▶ [Stated problem]
Continue the cricket article on functional left-handed and elegant right-handed All Time XIs from the point where it stops.

▶ [Passage]
--*--

All Time XIs: Functional Left Handers v Elegant Right Handers

My latest variation on the ‘All Time XI’ theme, the answer to yesterday’s maths teaser, an important petition, a soupcon of science and nature and some photographs – enjoy!

INTRODUCTION

Another day brings another variation on the ‘All Time XIs‘ theme. Today’s is based on a well known piece of cricket folklore – the belief that left handers are naturally more elegant than their right handed colleagues. Like all good folklore it has a basis in fact, but it is definitely an overstatement of the case. Thus today I challenge it by providing an XI of strictly functional left handers and to oppose it an XI of notably elegant right handers. Note that some the bowlers in the left handers XI  batted with their right hands – it is their bowling for which they are picked, and mutatis mutandis for the right handed batter who bowled with his left. First to parade their skills are…

THE FUNCTIONAL LEFT HANDERS XI

  1. Gary Kirsten – the South African, half brother of Derbyshire’s Peter Kirsten, had seemingly limitless patience and concentration but a decidedly limited range of strokes.
  2. Sir Alastair Cook – the Essex and England man, his country’s all time leading scorer of test runs, was another who cultivated a limited range of strokes but used those he did possess to great effect.
  3. Graeme Smith – the former South African was mighty effective, but an aesthetic disaster (among top order batters named Smith it is an interesting question as to whether he or current Aussie right hander Steve represents the greatest aesthetic outrage).
  4. Shivnarine Chanderpaul – the Guyanese stayer had the oddes batting stance I have ever seen, so open that he was almost at 45 degrees to the bowler as opposed to the recommended side-on position (Austin Matthews who played for Glamorgan many decades ago as a bowler of medium pace and lower middle order batter wrote a coaching manual after his retirement in which he stated “cricket is a sideways game”), and while the method worked for him it was very much ‘one not to watch’.
  5. *Allan Borderthe nuggety NSW, Queensland and Australia middle order man had in the words of Frances Edmonds “not so much a style as a modus operandi”. This quote appears in “Cricket XXXX cricket” her humorous book about the 1986-7 Ashes (she also wrote “Another Bloody Tour”, which somehow managed to be amusing about England’s unqualified disastrous Caribbean excursion of 1985-6. For about the first decade of his long career he pretty much was, in batting terms, Australia’s resistance.
  6. Jimmy Adams – his obdurate approach saw him dubbed ‘Jimmy Padams’.

--*--

▶ [Stored dataset entries]

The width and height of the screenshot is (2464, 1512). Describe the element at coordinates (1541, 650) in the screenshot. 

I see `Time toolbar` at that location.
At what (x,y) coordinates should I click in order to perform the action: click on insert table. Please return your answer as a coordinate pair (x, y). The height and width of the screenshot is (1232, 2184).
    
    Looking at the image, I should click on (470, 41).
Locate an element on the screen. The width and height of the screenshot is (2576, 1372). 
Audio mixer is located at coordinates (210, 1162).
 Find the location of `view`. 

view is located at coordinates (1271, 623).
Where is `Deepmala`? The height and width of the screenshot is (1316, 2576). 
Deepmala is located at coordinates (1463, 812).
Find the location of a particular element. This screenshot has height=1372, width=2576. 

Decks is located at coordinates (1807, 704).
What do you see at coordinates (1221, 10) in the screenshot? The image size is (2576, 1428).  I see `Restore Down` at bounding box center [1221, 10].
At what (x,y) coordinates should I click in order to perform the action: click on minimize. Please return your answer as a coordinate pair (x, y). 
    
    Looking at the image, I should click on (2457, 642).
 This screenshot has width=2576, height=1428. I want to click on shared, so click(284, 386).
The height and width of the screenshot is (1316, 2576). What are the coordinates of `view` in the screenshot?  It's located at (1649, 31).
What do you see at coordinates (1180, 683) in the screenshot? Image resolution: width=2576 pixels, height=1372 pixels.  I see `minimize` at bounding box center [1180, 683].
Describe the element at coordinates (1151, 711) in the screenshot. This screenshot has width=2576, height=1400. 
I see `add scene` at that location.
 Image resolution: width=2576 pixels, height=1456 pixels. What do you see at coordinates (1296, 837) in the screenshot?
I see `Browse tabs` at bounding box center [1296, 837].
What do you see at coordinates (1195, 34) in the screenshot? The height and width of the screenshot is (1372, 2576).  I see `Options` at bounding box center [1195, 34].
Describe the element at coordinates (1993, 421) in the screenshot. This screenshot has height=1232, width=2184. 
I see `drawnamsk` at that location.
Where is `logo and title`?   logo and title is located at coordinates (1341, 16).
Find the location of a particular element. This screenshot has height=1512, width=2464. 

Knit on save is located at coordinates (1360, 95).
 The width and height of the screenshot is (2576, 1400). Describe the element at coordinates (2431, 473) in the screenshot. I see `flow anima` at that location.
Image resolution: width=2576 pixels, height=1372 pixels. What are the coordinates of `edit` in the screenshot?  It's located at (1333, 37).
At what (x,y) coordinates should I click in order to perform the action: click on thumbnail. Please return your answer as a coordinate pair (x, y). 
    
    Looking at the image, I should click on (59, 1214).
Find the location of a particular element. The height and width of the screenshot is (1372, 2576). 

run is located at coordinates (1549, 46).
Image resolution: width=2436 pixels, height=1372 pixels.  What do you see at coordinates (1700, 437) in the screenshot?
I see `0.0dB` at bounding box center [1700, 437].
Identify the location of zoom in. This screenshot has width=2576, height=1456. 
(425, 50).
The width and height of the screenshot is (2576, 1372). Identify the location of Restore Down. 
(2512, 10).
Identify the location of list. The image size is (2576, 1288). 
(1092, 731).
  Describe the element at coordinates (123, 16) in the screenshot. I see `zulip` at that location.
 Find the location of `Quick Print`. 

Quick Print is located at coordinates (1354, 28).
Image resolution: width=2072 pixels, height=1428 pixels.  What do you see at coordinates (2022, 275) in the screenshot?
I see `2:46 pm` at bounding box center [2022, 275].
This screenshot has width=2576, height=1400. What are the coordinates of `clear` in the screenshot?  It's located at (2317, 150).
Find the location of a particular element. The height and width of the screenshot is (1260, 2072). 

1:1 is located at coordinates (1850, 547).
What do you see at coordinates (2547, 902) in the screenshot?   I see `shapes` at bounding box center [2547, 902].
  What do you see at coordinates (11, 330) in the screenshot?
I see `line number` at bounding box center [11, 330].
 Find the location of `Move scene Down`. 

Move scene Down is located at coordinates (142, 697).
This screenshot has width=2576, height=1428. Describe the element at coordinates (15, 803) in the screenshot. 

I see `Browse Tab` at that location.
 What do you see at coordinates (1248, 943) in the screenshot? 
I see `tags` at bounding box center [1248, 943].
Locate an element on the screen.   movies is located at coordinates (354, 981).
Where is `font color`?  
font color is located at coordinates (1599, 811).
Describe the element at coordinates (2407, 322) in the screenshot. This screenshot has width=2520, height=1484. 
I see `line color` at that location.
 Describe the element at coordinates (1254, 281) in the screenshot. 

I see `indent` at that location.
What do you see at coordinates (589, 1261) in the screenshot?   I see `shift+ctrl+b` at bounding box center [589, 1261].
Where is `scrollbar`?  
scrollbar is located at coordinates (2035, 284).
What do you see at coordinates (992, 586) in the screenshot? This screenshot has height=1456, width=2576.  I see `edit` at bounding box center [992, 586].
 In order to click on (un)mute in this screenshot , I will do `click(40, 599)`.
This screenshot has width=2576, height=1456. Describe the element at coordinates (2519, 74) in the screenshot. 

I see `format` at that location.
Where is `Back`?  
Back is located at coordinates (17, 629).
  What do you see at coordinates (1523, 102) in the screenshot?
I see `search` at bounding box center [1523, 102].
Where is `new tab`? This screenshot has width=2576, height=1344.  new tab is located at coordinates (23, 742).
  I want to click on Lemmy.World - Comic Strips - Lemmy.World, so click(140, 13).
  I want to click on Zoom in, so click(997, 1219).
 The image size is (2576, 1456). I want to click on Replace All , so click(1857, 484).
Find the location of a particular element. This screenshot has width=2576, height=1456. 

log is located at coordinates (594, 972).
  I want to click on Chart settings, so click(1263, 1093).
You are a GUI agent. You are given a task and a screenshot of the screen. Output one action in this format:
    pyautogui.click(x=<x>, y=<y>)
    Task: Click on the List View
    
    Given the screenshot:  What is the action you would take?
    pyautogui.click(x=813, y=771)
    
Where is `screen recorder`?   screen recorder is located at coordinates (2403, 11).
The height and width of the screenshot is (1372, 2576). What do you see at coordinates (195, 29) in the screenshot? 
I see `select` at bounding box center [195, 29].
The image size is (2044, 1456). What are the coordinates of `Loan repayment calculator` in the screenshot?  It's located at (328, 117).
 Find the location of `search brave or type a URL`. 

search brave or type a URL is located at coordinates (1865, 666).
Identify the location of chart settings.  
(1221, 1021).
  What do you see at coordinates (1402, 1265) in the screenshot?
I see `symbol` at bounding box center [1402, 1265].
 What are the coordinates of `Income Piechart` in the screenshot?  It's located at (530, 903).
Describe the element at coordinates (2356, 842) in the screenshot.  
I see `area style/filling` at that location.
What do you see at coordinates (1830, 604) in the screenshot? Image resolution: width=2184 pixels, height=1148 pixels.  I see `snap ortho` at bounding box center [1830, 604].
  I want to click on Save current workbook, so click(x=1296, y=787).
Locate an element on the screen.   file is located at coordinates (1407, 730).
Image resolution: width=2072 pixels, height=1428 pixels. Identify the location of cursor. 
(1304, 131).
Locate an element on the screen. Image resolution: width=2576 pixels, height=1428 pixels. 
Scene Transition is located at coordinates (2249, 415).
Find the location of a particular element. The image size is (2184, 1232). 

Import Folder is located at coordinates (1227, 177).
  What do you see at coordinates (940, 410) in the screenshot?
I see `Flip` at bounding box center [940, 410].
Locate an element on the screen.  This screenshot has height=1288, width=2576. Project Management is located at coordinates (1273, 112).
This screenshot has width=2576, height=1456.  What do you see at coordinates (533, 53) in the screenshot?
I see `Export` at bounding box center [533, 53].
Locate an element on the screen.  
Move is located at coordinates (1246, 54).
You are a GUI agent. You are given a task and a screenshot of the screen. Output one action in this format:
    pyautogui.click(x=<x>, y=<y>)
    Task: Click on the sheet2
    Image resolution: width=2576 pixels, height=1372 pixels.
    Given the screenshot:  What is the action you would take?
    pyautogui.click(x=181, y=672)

--*--

▶ [Task output]
  7. +Jack Russell – wicket keeper and as a batter just about the ultimate in lower middle order irritants, sometimes very usefully for his country.
  8. Richard IllingworthWorcestershire and England slow left armer (emphatically NOT a spinner – if he ever turned one I never saw it). His economical, reliable but unthreatening methods were often preferred by England selectors of the time to the higher risk Phil Tufnell.
  9. Ryan Sidebottom – the Yorkshire, Nottinghamshire and England fast medium bowler had long run up which his pace never quite seemed to justify.
  10. Doug Bollinger – the NSW and Australia fast medium bowler was another whose run up appeared to promise more pace than he actually proved capable of delivering. I saw him bowl live at Adelaide v the West Indies in 2009, and, the first innings scalp of Gayle not withstanding he looked unimpressive, while his ‘efforts’ at the same ground in the 2010 Ashes match there were of a very low order.
  11. Paul Adams – the left arm wrist spinner’s action was once memorably likened to a frog in a blender. South Africa have not in recent times been overly understanding or supportive of spinners, and Adams probably should have played more test cricket than he actually did.

This line up has a solid top six, though no genuine all rounder, a splendid keeper who could do useful work with the bat and four bowlers of differing left handed types. They would take some digging out and might put up some decent totals because of that, but they would struggle to capture 20 wickets unless Paul Adams found some assistance in the surface. Now we meet their opponents…

THE ELEGANT RIGHT HANDERS

  1. Jack Robertson – the Middlesex man was a highly regarded stylist, and although he only got picked for 11 test matches an average of 46 at that level suggests that he had steel to go with that style.
  2. Reggie Spooner – opener for Lancashire and occasionally England. Noted for grace and poise at the crease. Neville Cardus used to watch Lancashire whenever he could in his schooldays, and later, established through his decades of work for the Manchester Guardian as one of cricket’s finest writers he waxed lyrical about Spooner and his part of what Cardus claimed as a uniquely distinctive top three – MacLaren, Spooner, JT Tyldesley. (the latter an ancestor of Michael Vaughan – can elegant batting be inherited?!). Spooner was the first ever to score 200 in a ‘Roses’ match, and did so in under four hours at the crease – they were not always dour affairs.
  3. *Sir Frank Worrell – the first black captain of the West Indies (yes, as with England and so-called ‘amateur’ skippers the Windies had their own captaincy fetish, in their case a belief that blacks had to be led by someone white skinned), and generally reckoned the most stylish of the ‘Three W’s” who dominated Caribbean batting in the 1950s and early 1960s.
  4. Tom Graveney – another whose grace and elegance at the crease had folk waxing lyrical – and he backed it up with over 47,000 first class runs.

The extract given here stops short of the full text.